Saturday, August 10, 2013


So I should say why I have an Aeronautical Chart of my home state. 2013 is another year of extremely limited yarn buying and that holds over to all crafts. I'm definitely not buying anything to craft a Nerd War project. The Aeronautical Chart came from this years Midwest Weaving Conference.

My roommate was talking the three day spinning class with the Keynote speaker, Jeannine Glaves, and they were spinning non traditional objects into yarn. I was asking for nightly updates since I traditionally take the three day spinning class but passed this year for Inge Dam's Incorporating Tablet Weaving into Garments. A technique much used by Viking but using modern equipment. I had hired Inge Dam just so I could take this class.

Anyway, on day 2 my roommate mentioned that everything was going great but the class had decided that spinning maps was an impossible feat and nobody had gotten more than a yard or two. I made a mental snort and thought Well, I can spin maps. I can spin anything! How hard can it really be? It's just paper. I've been playing with paper since... forever... I have an art degree based off the use of paper. Surely I can spin a map even if ten other people couldn't. It's important to note that I've never spun paper. I've never wanted to spin paper. I've never contemplated spinning paper before that moment.

That night at dinner I asked Jeannine Glaves for a map so I could try. I just love the Midwest Weaving Conference even when I'm not one of the people running it. Everyone there has intimate access to thirty of the top fiber artist/authors/instructors in the country. I can even say the world since each conference has at least one instructor from another country.

Jeannine gave the map to me at the Native American Flute exhibition that night and I immediately started crumpling, crushing, folding, and kneading to break up the fibers and the sizing to make the stiff waxy paper malleable. I then started cutting it into a long spirally strip. About an inch wide since I was thinking a thinner strand would be easier to control. Jeannine would walk by once and a while and give me tips to cut wider or in the directions to cut and to try samples and my thought was pttth This will work just fine and this will be my one and only sample since I'm only proving to myself that I can do this.

That night I was exhausted, as I was every night since I was taking classes while being a concierge to three hundred people, but I stayed up in the lobby slowly and carefully spinning the yarn. It went well enough except that every fifteen inches I had to stop and hand wind it onto the wheel. It wasn't until I went to knit it that there was issues. It just wasn't flexible enough or strong enough to manipulate into stitches. In printmaking we would soak the paper so that it could flex and mold into the etchings. At that point, having nothing to loose, I gave my paper yarn a bath in the sink.

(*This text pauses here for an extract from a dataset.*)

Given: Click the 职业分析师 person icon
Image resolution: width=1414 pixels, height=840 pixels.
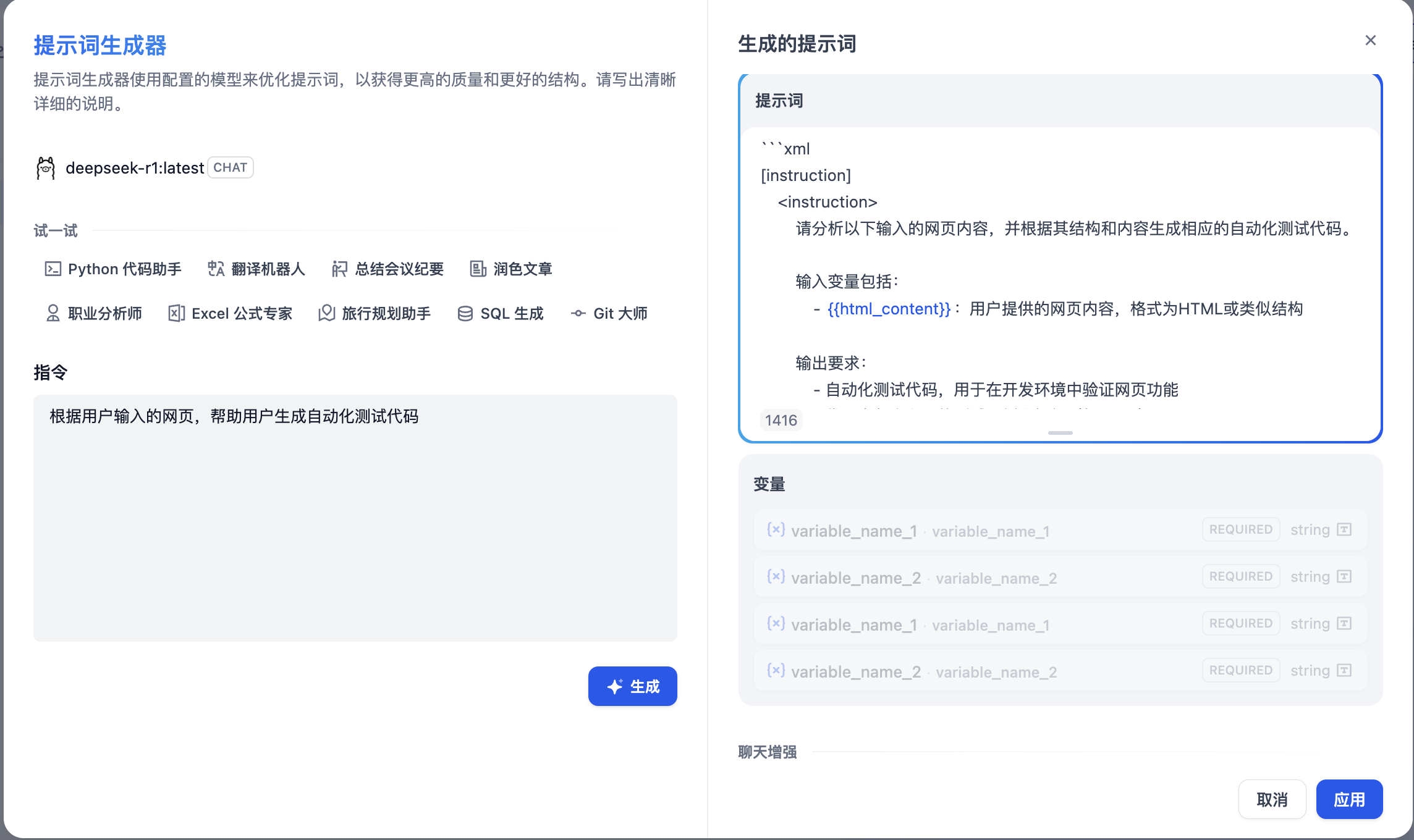Looking at the screenshot, I should [53, 313].
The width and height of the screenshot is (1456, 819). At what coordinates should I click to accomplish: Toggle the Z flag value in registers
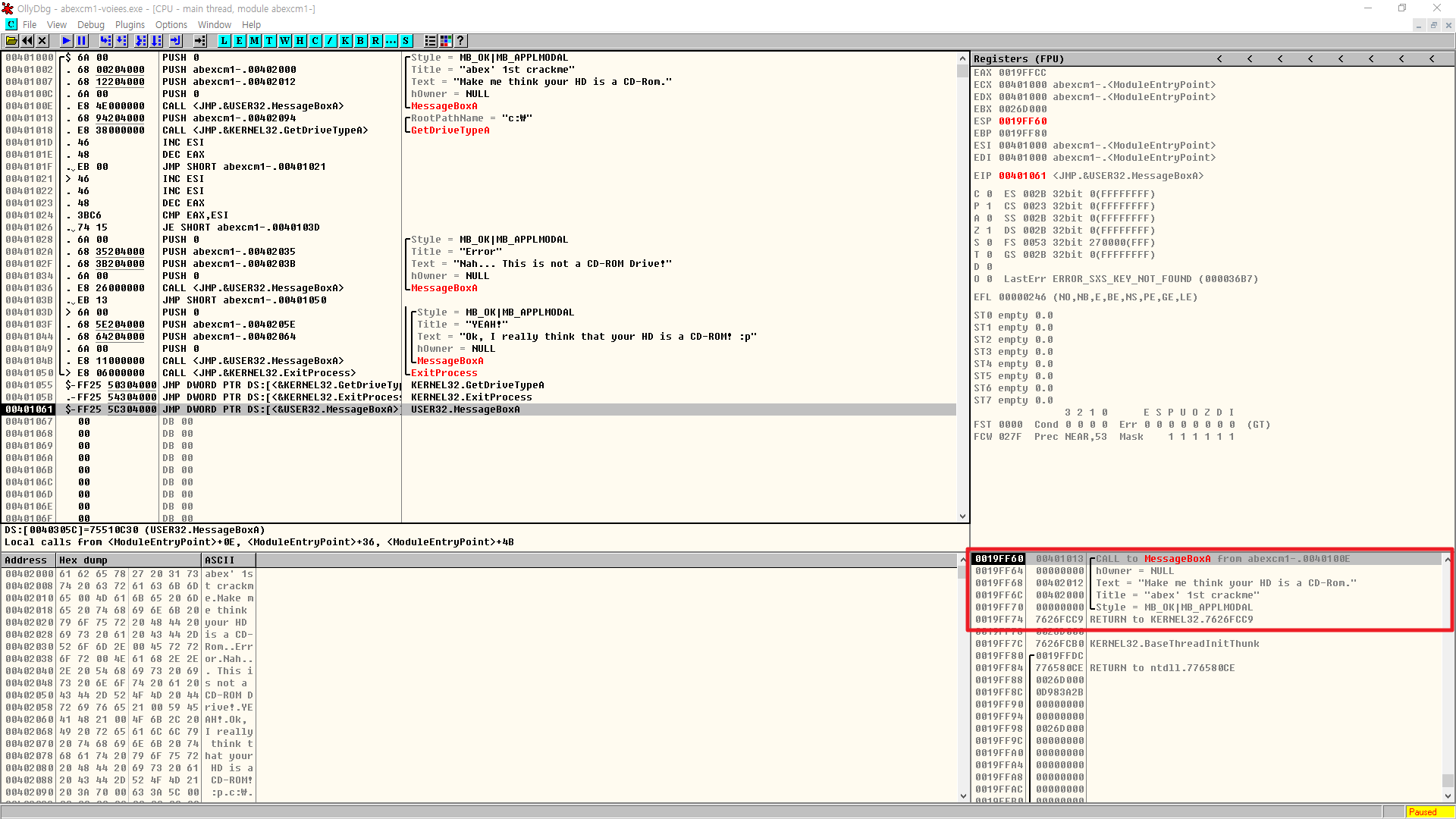pyautogui.click(x=989, y=231)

Knitting it while soaking wet was fiddly but worked fine. One doesn't knit with paper yarn to make anything but art so I needed a real project. It needs a reason for existing to be worth the extra work and the more delicate end product. Being a map I wanted something useful for travel. Earlier in the day I had mentioned needing a new bag to hang the oil bottle off of my spinning wheel. Perfect. By midnight the knitting was done but it wasn't enough. I wanted this project to fully represent this conference.

The next day I went around my class asking my classmates for scraps from their projects. I received the the green thread that I used to embroider the the contour lines of a map and the jasper rock beads to symbolize the rocky slops of the flint hills. I used silk thread from my bobbin scraps to embroider the dotted line that ends with the X on Emporia where the conference was being held and the tassel since I had learned tassel making that morning.

By dinner that night, just 24 hours later, I had a finished object to show. At that point it was already known that I had successfully spun the map so the class had tried again, spinning it wet, and had even better success than I had.

The bag in action.

That white blob is a  handmade glass sheep that has graced every one of my spinning wheel oil bags. It's become my wheels' totem.